The researchers identified three emergent themes related to patients’ emotional experiences of care and illness: (1) the emotional impact of interactions with individual providers; (2) the emotional impact of encounters with the healthcare system; and (3) the emotional impact of making sense of their illness experiences.
When providers did not appear to be concerned with patients’ experiences of illness, patients could feel a sense of mistrust, abandonment, isolation, and/or alienation; those same feelings could arise as a result of dealing with the healthcare system. In dealing with making sense of their illness, patients often worked to apportion blame, sometimes feeling personally responsible for the course of their illness. Further, patients sometimes relied on counterfactural explanations for their conditions.
One participant described feeling alienated when his provider ordered a kidney biopsy. The patient had a pinched nerve that would make the biopsy procedure dangerous and difficult and he felt the provider was not seeing him as a whole person and did not understand his specific situation. Mistrust was often expressed as providers not informing patients about worsening kidney function associated with progression of CKD. Some participants described positive relationships with providers, while others felt their providers had little to offer beyond standard treatments and procedures, leaving them feeling abandoned and alone.
Patients were also emotionally affected by encounters with the healthcare system. When providers moved in and out of patients’ care during the course of treatment, the patient often felt a sense of mistrust. Further, discontinuity of care was perceived by some patients as contributing to their course of illness.

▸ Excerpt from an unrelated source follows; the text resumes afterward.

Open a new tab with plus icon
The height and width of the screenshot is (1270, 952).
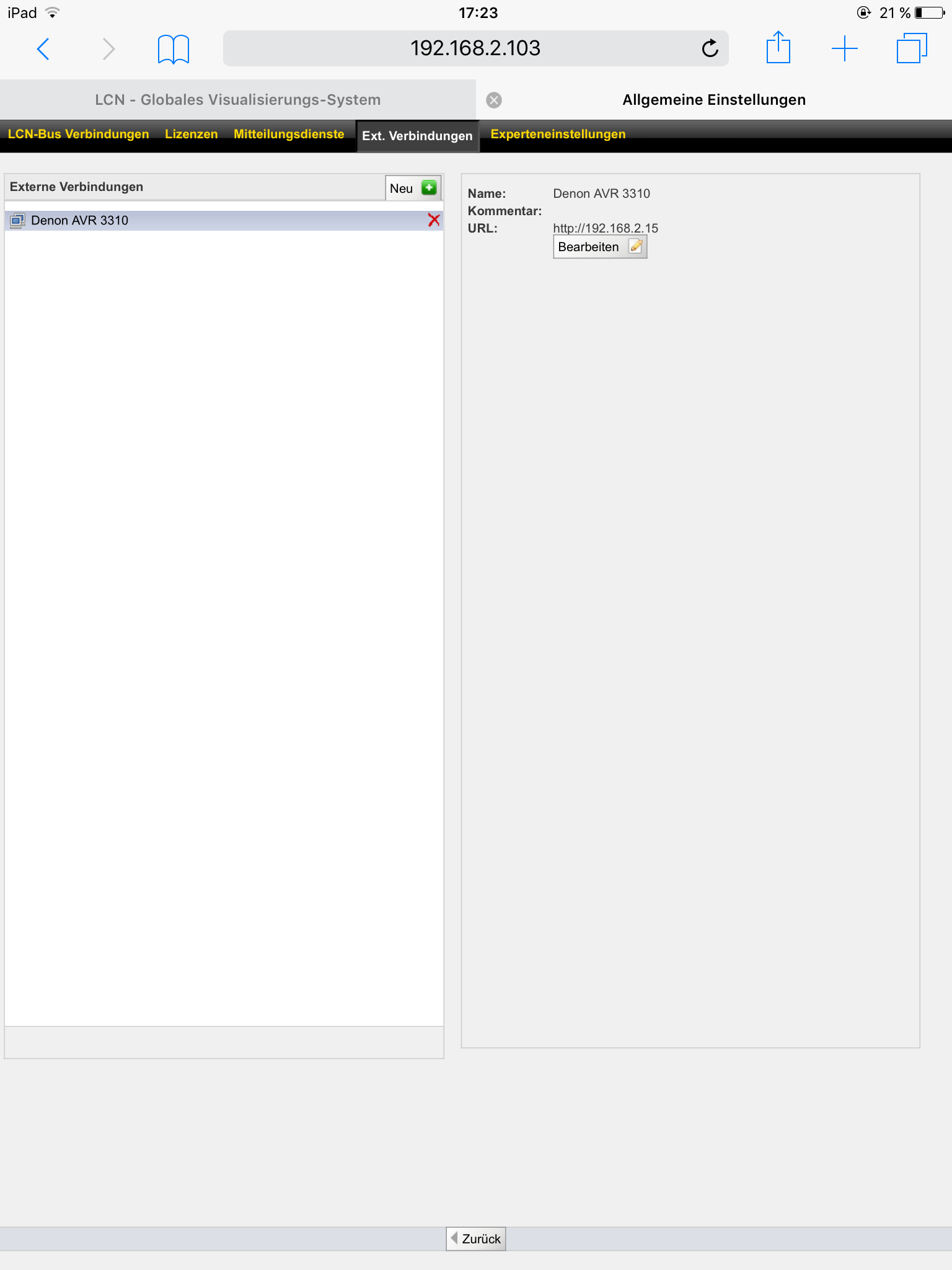[844, 48]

Patients experienced a great deal of distress when providers did not work collaboratively with their colleagues.
Emotional toll was sometimes the result of seemingly mundane aspects of healthcare delivery. For example, one man who met with several providers on the same team at a day-long visit was not told until the last visit, with the nephrologist, that his renal prognosis was worse than anticipated. He was left feeling “alone and isolated” because at the end of the day he came to realize that “all [of the providers] knew my kidney function had decreased, but no one had told me.”
In addressing the survey questions on making sense of their illness, patients expressed difficulty with the question of whether and to what extent they were responsible for the course of their kidney disease. They were quick to assign blame, often blaming themselves and assuming that their kidney disease could have been prevented.
There were some limitations to the findings, including the single-center design of the study, which raises the question of transferability of the findings and the potential for bias; the small percentage of women participants; and limiting the participants to those who could provide informed consent.
In conclusion, the researchers said, “Interactions with individual providers and with the wider health system coupled with patients’ own struggle to make meaning of their illness can take a large emotional toll. Our findings suggest that a deeper appreciation of patients’ emotional experiences may offer important opportunities to improve care and highlight the need for more in-depth work in this area.”
- Researchers at a Veterans Administration facility in Seattle, Washington, conducted a series of semistructured interviews with patients with advanced chronic kidney disease as part of an ongoing study on advance care planning.
- The interviews revealed three emergent themes related to patients’ emotional experiences of care and illness: interactions with individual providers; interactions with the healthcare system; and the impact of making sense of their illness.
- The interviews highlighted the impact of interactions with providers and the healthcare system on patients’ emotional well-being and suggested that understanding that impact could result in improved care.